In the above table, we only normalized the car Make field. In a fully normalized RDBMS data structure, we would also create a control table for the Model field in anticipation of the fact that we could have more than one observation for a given model. Fully normalized RBDMS data structures use control tables for all fields that contain string data. The image below shows a sample Entry Relationship Diagram (ERD) for a more complex dataset relating to course offerings and enrollments. Each line connecting two tables marks a field in a “join” table that uses the id field in a control table (known as a foreign key) to associate information in the control table with the records in the join table.

6.6 Non-Hierarchical Relational Data

In the era of the social network, it is becoming increasingly necessary to represent relationships between entities that are not hierarchical.
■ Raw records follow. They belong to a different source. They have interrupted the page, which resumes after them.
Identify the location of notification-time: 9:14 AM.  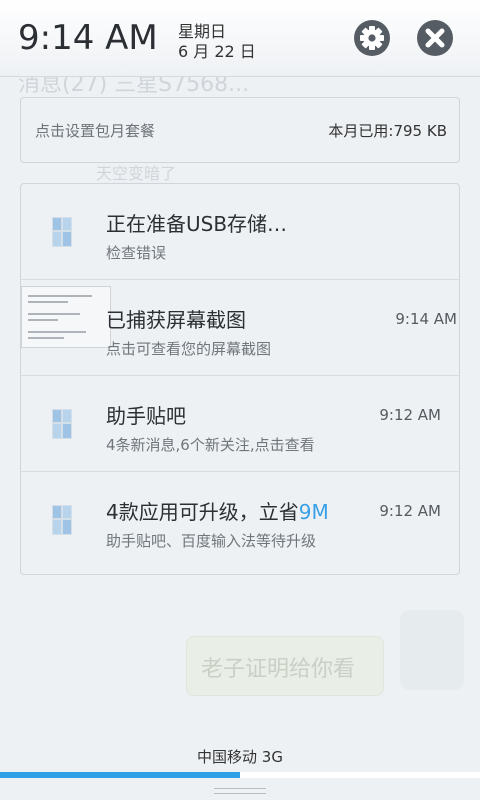
(426, 319).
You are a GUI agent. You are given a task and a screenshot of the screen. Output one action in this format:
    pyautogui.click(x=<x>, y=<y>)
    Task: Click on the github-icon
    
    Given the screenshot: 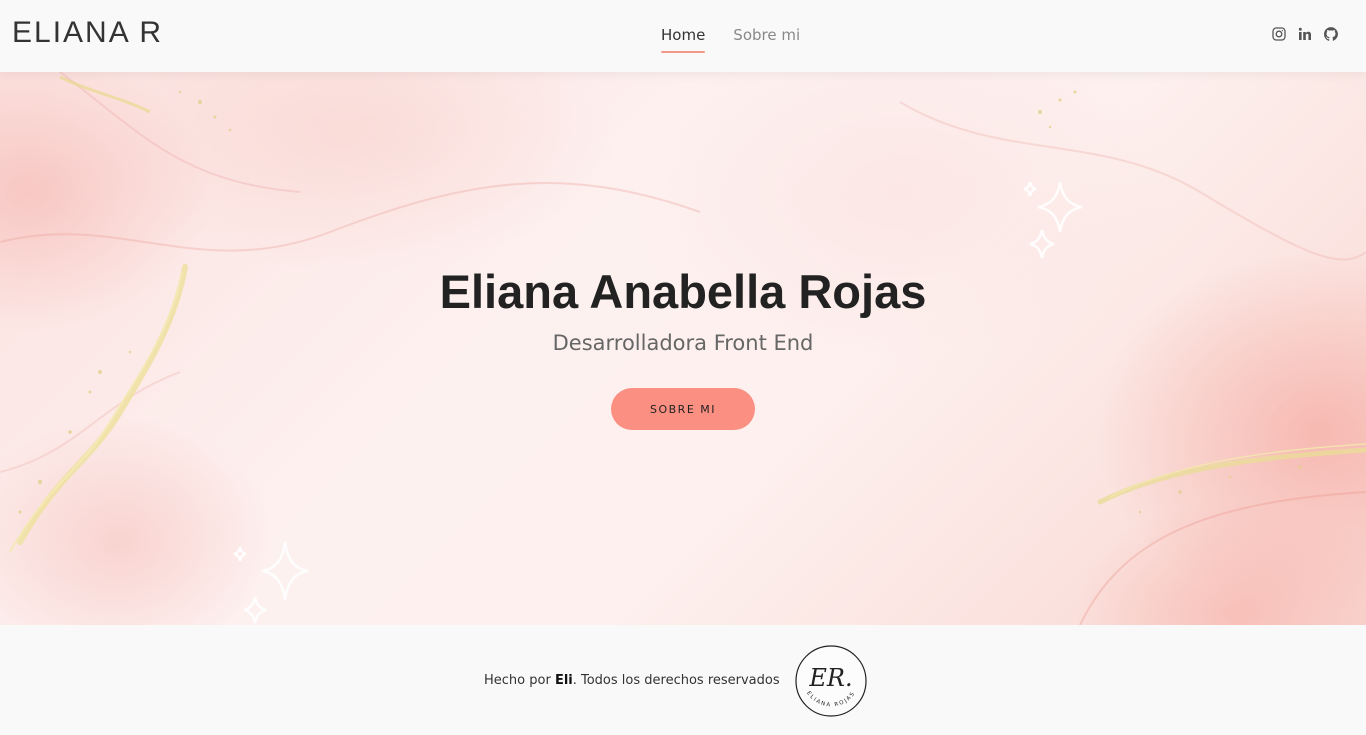 What is the action you would take?
    pyautogui.click(x=1331, y=34)
    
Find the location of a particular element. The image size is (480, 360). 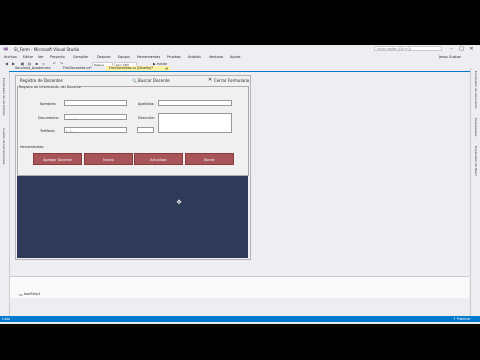

nombres-label: Nombres: is located at coordinates (48, 104).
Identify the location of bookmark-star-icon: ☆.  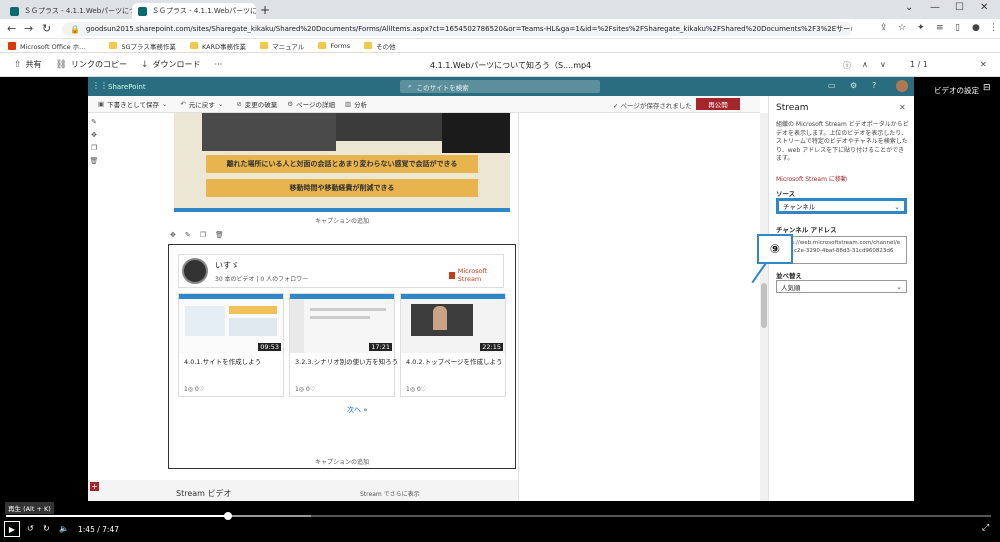
(902, 28).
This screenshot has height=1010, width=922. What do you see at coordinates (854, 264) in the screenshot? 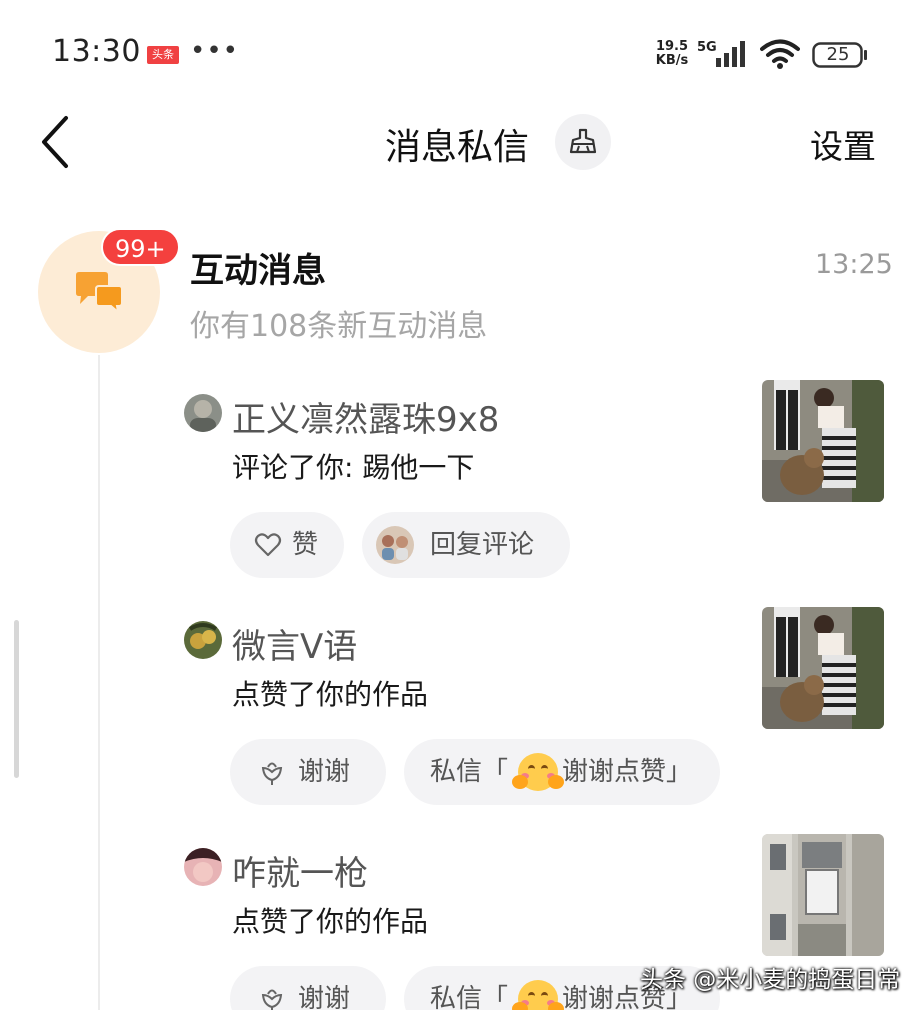
I see `interaction-time: 13:25` at bounding box center [854, 264].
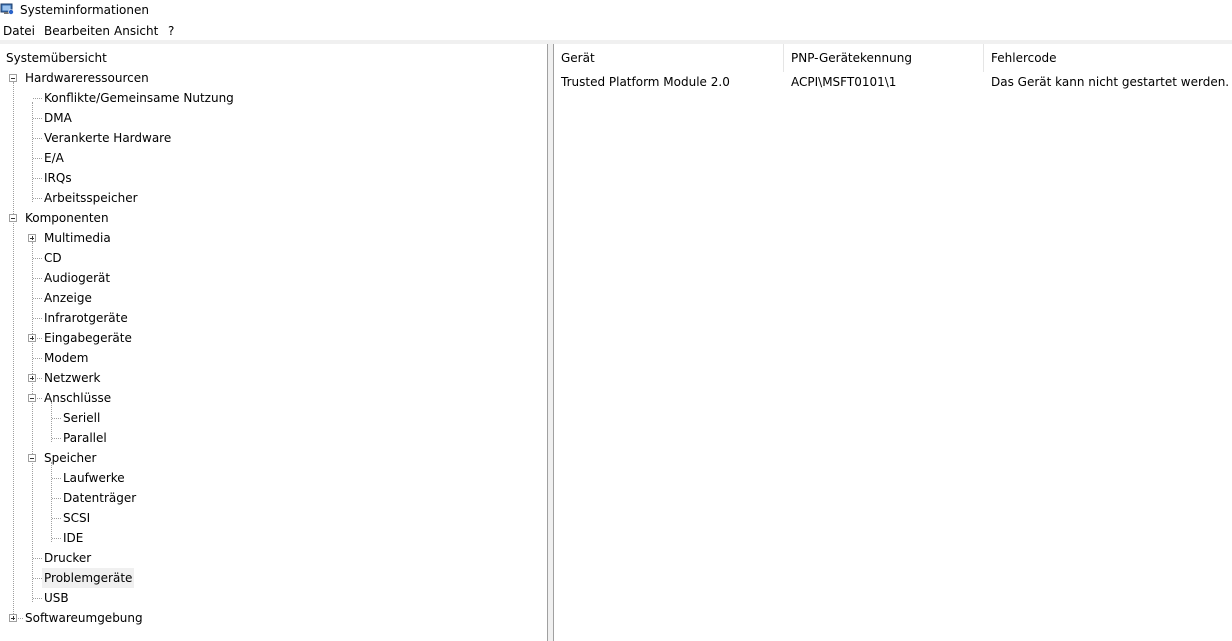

Unlike a family tree, the fact that you are connected to someone on Facebook or Instagram does not imply any type of hierarchical relationship. Such networks are typically represented using the Graph data structure:

Graphs consists of collections of vertices or nodes, the entities being graphed, and edges, the relationships between nodes.

Another important aspect of graph data is the concept of directionality. A directed graph indicates the direction of the relationship identified by the edge. We might, for example, wish to draw edges that indicate that one node was influenced by another node, in which case we could identify an “influence” edge and use directionality to indicate who influenced whom:

Graph data can be stored and or transferred using any of the data formats discussed above or using specialized graph databases management software.

6.7 Geospatial Data

Geospatial data represents a final type of data with it’s own, unique data structure. Geospatial data unique because it always relates directly to the physical world and, because it relies on world-wide standards which have been in development and communally accepted for hundreds of years. Because of its uniqueness as a data type, geospatial data will be covered as a stand-alone topic later in the course.